Cuantas más maletas conozco (y a una maleta, si eres un buen viajero, la debes conocer bien), más gratitud cobijo hacia esos voluminosos maletones que suelo comprar en el Oriente Medio un año tras otro, para complementar la valija, más pequeña, con la que llegué de vacaciones, y en la que no van a caberme las Mil y Una Noches recibidas de los amigos como regalos, ni mis propias adquisiciones, obsequios que repartiré a mi vez cuando regrese al terruño.

Son maletas grandonas, seguramente fabricadas en algún Oriente extremo, que pueden costar veinte dólares o, como mucho (si disponen de bolsillos interiores, candados cifrados y otras virguerías; algunas hasta cuentan con una humilde percha para colgar un traje), cuarenta (si saltamos de los precios de Damasco a los de Beirut), pero que conviene adquirir con mimo, como si se tratara de auténticas Sansonite, o como quiera que se llamen las que ahora usan los ejecutantes o ejecutivos. Mis maletas orientales me permiten transportar parte de aquello que durante una temporada deberé abandonar. Un respeto.

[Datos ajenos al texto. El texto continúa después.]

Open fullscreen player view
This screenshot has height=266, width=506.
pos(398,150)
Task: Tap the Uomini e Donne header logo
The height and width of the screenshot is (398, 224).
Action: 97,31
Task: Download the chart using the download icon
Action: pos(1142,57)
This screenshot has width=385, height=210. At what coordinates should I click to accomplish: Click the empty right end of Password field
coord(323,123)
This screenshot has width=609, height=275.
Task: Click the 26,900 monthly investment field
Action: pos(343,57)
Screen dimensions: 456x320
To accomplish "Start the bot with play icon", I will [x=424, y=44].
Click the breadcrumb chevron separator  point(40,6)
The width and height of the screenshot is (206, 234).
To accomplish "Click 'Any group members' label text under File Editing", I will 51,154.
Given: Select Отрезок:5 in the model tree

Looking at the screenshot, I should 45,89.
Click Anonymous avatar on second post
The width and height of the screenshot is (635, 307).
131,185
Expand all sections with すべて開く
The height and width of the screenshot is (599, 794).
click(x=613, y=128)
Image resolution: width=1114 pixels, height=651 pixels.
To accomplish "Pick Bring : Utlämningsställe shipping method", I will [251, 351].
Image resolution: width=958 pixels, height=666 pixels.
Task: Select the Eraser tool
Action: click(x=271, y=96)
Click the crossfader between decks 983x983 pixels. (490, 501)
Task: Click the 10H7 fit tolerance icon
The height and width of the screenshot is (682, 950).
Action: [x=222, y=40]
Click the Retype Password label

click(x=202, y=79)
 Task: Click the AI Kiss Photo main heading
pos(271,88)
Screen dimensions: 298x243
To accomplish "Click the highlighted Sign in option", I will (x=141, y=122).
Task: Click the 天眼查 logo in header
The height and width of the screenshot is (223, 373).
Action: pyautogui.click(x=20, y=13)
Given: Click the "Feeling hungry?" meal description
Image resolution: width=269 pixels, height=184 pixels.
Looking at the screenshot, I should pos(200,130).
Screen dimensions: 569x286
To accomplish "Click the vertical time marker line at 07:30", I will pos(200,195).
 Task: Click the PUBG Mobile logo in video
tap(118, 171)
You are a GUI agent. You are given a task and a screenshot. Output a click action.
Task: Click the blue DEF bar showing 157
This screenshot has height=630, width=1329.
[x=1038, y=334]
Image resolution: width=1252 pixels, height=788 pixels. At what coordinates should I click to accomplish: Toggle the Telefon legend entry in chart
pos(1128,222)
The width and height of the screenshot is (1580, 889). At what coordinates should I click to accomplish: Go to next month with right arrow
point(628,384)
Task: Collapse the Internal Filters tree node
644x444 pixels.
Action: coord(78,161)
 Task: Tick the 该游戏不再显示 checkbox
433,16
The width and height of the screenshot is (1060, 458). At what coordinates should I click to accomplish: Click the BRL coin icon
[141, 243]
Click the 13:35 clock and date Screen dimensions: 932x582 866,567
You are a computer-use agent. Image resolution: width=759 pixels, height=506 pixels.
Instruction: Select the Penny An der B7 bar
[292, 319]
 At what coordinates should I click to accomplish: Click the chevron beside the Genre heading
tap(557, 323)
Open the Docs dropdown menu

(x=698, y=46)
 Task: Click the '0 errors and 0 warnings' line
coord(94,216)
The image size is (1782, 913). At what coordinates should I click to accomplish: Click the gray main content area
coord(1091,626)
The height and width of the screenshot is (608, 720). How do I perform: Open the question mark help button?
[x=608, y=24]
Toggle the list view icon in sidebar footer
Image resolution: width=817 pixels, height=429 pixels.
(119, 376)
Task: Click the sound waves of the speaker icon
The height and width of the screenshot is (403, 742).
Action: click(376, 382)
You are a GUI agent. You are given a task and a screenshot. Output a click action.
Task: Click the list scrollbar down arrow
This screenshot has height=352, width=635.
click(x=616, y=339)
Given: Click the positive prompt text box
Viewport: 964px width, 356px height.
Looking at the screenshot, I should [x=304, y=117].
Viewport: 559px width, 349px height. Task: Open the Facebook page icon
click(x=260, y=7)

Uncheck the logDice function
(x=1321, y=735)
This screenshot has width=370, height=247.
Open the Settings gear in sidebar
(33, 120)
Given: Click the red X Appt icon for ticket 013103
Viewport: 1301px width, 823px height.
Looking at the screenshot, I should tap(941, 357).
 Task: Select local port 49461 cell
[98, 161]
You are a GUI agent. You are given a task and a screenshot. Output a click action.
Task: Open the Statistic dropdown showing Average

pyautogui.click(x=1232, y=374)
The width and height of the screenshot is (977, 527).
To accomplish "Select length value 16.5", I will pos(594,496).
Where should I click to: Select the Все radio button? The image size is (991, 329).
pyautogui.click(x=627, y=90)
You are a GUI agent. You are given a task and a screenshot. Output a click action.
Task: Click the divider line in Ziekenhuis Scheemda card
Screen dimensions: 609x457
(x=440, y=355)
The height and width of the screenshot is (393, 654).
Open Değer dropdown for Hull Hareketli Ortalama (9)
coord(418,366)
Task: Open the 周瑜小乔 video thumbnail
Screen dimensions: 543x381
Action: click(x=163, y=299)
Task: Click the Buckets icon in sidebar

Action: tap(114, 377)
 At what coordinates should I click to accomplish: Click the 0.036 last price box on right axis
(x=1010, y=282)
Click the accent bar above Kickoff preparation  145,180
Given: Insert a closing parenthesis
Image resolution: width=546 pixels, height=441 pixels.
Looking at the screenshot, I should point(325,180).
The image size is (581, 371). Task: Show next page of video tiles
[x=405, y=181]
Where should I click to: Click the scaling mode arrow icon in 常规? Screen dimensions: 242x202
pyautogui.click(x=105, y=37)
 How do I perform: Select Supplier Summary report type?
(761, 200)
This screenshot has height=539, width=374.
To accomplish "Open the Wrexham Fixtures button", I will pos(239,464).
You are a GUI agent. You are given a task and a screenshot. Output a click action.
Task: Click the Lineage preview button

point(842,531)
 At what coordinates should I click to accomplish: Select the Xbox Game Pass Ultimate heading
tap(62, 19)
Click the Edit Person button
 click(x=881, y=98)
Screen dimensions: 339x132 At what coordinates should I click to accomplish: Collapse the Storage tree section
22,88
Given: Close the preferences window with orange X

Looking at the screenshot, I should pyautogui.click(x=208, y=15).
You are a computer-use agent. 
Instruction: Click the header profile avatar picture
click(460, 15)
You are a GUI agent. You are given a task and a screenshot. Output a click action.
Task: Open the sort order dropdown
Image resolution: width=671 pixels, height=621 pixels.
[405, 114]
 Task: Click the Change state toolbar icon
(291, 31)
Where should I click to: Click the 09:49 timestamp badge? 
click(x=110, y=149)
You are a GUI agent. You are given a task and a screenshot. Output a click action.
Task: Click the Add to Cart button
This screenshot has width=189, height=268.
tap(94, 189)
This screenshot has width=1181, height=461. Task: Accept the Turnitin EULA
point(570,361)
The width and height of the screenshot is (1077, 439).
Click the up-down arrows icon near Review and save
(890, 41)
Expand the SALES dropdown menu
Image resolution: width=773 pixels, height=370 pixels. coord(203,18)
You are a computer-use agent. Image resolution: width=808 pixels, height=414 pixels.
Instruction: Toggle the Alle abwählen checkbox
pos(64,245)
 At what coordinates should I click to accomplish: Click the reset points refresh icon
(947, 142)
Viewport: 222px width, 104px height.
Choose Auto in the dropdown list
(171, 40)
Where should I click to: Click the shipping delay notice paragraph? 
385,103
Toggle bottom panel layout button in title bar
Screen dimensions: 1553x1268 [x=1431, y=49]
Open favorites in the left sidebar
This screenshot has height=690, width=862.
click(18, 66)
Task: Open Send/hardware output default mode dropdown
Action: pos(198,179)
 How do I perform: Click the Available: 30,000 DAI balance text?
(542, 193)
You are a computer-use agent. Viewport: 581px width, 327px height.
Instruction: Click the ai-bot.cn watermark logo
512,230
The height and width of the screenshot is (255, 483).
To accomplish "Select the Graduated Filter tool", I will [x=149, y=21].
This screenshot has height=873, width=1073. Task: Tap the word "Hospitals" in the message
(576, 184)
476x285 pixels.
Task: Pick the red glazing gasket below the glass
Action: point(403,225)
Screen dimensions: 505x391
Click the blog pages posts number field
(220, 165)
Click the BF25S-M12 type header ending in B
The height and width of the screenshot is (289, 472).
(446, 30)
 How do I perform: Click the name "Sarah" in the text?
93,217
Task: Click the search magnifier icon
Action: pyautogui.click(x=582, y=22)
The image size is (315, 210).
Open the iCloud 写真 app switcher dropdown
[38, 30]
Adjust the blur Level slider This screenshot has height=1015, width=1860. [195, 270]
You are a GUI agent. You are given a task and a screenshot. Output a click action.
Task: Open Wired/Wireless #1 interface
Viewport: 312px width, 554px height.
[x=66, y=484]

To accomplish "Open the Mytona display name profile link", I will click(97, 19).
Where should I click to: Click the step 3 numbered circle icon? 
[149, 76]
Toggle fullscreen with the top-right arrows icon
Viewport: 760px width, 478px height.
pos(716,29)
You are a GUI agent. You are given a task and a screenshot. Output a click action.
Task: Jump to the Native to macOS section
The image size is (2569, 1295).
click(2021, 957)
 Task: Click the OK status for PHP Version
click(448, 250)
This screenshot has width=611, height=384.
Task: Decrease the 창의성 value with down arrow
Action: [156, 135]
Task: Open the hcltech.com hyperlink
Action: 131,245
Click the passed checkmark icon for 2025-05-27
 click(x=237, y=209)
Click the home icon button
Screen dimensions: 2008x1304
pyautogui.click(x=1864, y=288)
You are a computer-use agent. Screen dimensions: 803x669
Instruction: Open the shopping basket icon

Hay un tipo en Beirut, un antiguo marroquinero, que también conoce a las maletas. Es uno de esos hombres mayores cuya alma de artesano se ha visto sometida a la renuncia y a la resignación, y que tiene que vivir del comercio, importando y vendiendo piezas hacia las que debería sentir indiferencia, puesto que ni siquiera conoce por su nombre a los hombres y mujeres que las cosen en algún punto de Asia. Sin embargo, las trata como si hubieran salido de sus manos, las muestra como si se sintiera orgulloso de su resistencia. La diminuta tienda se encuentra, como casi todo en Beirut, mal que les pese a los pijos locales, en la calle de Hamra, yendo a Manara, antes de cruzar la calle de El Cairo. El local es tan pequeño que en su interior no pueden estar al mismo tiempo todo el género y el propietario con su taburete y su servicio de té, de modo que, desde la mañana hasta la noche, los bultos se acumulan en la acera, ensamblados con arte para dejar espacio al transeúnte. Son modelos de batalla, claramente proletarios. No cultiva la marca falsa, mi suministrador, sino lo que resulta práctico.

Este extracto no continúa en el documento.